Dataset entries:

☆ ☆ ☆ ☆ ☆

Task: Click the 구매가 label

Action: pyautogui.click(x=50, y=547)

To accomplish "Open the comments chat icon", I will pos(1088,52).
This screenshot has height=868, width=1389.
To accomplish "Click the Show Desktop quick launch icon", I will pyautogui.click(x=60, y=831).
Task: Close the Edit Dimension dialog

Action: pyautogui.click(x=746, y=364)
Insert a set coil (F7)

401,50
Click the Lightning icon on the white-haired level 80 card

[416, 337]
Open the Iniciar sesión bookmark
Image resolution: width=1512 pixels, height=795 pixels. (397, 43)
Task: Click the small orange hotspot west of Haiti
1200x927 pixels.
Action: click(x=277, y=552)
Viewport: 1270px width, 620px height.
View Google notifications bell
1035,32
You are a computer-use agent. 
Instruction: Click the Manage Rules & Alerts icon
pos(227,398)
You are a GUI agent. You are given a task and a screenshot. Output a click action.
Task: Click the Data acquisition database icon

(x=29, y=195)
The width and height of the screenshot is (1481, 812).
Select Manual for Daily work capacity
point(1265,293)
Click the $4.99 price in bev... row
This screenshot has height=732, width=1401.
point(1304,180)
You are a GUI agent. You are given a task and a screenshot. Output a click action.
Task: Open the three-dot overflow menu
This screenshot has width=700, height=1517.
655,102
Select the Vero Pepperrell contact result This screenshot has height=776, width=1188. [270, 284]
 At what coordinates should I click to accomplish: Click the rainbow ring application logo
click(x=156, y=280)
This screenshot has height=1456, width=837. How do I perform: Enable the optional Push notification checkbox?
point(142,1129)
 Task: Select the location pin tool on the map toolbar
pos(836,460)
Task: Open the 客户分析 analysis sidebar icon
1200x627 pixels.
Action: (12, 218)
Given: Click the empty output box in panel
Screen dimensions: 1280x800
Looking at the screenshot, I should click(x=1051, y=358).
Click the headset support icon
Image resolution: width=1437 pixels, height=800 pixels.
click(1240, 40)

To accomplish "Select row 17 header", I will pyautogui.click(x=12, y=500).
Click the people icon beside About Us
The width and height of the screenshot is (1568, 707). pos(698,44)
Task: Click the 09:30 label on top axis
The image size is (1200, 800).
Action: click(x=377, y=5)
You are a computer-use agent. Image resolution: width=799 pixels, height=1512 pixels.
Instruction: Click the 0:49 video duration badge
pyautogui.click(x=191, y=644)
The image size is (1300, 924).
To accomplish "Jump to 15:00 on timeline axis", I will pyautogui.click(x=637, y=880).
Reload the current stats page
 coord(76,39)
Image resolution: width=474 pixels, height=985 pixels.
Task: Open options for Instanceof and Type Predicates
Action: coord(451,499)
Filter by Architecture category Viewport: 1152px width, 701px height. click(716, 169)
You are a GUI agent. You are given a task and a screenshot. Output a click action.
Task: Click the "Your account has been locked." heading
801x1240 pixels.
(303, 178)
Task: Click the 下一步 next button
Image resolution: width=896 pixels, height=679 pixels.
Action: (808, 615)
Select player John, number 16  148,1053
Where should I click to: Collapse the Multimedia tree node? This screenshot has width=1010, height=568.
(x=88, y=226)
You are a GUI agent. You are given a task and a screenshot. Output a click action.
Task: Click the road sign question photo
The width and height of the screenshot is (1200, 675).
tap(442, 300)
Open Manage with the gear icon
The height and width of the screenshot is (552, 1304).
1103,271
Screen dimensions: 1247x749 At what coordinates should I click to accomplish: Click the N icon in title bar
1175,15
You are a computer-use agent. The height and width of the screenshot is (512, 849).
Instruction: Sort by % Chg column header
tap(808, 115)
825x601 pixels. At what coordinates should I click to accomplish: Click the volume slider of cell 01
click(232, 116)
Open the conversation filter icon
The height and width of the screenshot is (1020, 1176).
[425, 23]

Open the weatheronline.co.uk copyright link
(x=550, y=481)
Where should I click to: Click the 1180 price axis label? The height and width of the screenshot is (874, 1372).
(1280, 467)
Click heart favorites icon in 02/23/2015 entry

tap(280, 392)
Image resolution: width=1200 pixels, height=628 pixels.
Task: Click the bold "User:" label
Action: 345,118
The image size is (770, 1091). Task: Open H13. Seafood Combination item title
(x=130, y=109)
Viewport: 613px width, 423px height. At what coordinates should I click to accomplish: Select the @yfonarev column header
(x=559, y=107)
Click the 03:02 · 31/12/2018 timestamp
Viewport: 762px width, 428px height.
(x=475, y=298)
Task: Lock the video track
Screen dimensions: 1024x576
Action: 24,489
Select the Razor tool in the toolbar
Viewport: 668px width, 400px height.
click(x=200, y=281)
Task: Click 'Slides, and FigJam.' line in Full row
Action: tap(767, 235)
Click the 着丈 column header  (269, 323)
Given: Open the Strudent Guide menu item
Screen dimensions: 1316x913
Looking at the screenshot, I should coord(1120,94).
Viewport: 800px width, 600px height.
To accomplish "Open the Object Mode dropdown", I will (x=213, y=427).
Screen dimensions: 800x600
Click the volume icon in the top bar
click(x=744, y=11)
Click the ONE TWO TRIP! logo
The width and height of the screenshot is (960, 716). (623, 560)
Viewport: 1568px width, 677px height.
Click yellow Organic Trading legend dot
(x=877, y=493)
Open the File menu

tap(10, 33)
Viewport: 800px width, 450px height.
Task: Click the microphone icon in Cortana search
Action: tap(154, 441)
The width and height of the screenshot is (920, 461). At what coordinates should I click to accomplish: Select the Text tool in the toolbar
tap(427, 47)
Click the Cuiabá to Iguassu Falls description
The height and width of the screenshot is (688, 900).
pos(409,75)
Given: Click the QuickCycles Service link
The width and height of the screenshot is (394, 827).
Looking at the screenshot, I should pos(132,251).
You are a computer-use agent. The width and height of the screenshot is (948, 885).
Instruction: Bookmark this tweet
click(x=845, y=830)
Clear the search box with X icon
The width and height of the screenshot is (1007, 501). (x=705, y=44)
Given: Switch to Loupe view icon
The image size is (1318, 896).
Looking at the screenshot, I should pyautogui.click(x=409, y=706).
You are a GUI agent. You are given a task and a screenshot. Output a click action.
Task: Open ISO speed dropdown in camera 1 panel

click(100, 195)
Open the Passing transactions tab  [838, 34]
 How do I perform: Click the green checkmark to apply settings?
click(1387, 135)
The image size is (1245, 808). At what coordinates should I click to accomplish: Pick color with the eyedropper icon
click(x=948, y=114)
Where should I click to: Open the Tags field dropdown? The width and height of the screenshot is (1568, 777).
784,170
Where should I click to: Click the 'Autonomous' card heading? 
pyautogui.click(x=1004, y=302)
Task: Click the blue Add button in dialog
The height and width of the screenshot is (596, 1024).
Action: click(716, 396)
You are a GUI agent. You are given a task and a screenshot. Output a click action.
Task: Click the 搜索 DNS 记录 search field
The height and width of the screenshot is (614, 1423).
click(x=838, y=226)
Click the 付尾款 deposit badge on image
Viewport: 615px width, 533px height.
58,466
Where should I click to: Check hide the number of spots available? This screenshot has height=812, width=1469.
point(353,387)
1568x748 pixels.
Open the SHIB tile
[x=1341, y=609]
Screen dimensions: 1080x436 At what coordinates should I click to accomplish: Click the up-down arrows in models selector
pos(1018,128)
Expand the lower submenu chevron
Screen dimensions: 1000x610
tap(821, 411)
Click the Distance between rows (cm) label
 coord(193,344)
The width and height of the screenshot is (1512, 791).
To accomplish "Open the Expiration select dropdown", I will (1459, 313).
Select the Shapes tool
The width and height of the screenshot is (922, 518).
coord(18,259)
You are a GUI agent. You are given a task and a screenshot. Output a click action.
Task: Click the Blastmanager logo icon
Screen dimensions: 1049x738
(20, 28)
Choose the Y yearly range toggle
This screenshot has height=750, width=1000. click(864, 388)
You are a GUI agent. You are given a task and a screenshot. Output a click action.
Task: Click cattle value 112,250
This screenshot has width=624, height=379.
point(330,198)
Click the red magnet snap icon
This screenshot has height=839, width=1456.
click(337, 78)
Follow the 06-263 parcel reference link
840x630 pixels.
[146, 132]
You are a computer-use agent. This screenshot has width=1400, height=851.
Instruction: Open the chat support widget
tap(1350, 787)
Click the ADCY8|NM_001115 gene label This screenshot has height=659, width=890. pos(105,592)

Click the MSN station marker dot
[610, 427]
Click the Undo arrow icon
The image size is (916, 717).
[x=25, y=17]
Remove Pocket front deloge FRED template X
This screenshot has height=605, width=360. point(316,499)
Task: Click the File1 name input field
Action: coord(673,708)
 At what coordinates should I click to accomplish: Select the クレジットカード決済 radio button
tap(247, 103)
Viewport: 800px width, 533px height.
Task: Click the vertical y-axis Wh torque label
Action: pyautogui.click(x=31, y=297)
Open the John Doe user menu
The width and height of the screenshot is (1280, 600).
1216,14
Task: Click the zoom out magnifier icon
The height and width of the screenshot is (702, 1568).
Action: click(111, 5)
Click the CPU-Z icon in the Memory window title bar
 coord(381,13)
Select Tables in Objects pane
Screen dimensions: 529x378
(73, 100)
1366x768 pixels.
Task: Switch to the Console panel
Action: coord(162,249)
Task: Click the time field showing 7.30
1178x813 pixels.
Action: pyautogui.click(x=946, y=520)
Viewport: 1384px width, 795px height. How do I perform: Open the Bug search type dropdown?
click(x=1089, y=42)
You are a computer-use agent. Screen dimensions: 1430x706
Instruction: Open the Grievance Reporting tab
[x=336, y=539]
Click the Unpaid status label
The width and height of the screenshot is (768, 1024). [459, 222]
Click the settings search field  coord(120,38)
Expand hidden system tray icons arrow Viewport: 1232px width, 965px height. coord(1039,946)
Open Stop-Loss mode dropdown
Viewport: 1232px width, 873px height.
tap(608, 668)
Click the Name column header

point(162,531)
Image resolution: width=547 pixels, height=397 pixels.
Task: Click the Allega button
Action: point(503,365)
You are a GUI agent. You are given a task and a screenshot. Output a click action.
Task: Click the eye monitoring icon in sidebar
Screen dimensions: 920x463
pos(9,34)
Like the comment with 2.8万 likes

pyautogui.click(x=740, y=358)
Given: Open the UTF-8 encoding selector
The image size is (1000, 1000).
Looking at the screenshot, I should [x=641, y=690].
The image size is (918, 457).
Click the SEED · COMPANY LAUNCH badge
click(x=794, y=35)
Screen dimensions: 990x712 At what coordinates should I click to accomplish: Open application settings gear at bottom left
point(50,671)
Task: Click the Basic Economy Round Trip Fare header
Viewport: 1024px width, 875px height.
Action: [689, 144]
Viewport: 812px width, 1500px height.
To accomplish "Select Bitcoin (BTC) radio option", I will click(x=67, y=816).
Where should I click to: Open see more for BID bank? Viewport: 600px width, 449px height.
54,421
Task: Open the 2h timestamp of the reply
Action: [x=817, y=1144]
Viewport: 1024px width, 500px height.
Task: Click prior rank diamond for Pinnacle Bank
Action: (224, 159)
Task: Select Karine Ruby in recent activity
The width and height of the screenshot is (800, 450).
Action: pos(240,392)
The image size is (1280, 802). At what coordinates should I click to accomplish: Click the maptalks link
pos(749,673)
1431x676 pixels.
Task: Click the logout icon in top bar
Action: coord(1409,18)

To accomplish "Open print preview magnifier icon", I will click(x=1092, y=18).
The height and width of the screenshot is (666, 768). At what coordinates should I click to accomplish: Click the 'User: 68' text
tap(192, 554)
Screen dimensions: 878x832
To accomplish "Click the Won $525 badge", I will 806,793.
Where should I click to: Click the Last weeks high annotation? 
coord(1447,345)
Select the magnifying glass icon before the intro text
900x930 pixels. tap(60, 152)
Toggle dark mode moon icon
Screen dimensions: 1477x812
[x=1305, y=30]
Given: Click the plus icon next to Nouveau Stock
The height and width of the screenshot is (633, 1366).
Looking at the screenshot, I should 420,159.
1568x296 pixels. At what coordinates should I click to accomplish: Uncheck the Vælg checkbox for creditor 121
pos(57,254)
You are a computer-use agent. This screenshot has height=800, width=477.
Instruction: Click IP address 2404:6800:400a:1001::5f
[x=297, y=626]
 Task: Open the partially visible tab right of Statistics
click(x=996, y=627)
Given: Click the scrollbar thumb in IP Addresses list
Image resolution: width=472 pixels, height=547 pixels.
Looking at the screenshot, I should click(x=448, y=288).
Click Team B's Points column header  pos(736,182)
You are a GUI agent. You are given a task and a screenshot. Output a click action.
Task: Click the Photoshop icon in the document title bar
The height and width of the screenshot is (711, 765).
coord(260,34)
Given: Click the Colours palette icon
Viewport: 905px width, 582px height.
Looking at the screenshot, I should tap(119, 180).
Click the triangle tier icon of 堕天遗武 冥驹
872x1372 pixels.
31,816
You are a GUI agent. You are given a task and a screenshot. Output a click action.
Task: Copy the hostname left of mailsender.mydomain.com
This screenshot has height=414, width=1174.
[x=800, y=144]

☆ ☆ ☆ ☆ ☆

▶ **EXERCISE INSTRUCTIONS**: Among the entries, how many lines include the word "sidebar"? Give only the number.

▶ **RESULT**: 2